Search the entries below for the line containing "You are a computer-use agent."; from there to the end, return every line exactly and add nothing.

Stored data entries
════════

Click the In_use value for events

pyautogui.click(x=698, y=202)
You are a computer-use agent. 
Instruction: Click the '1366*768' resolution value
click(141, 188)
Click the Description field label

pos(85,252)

════════

■ Solution to this problem ■
You are a computer-use agent. 
Instruction: Click the '1366*768' resolution value
click(141, 188)
Click the Description field label

pos(85,252)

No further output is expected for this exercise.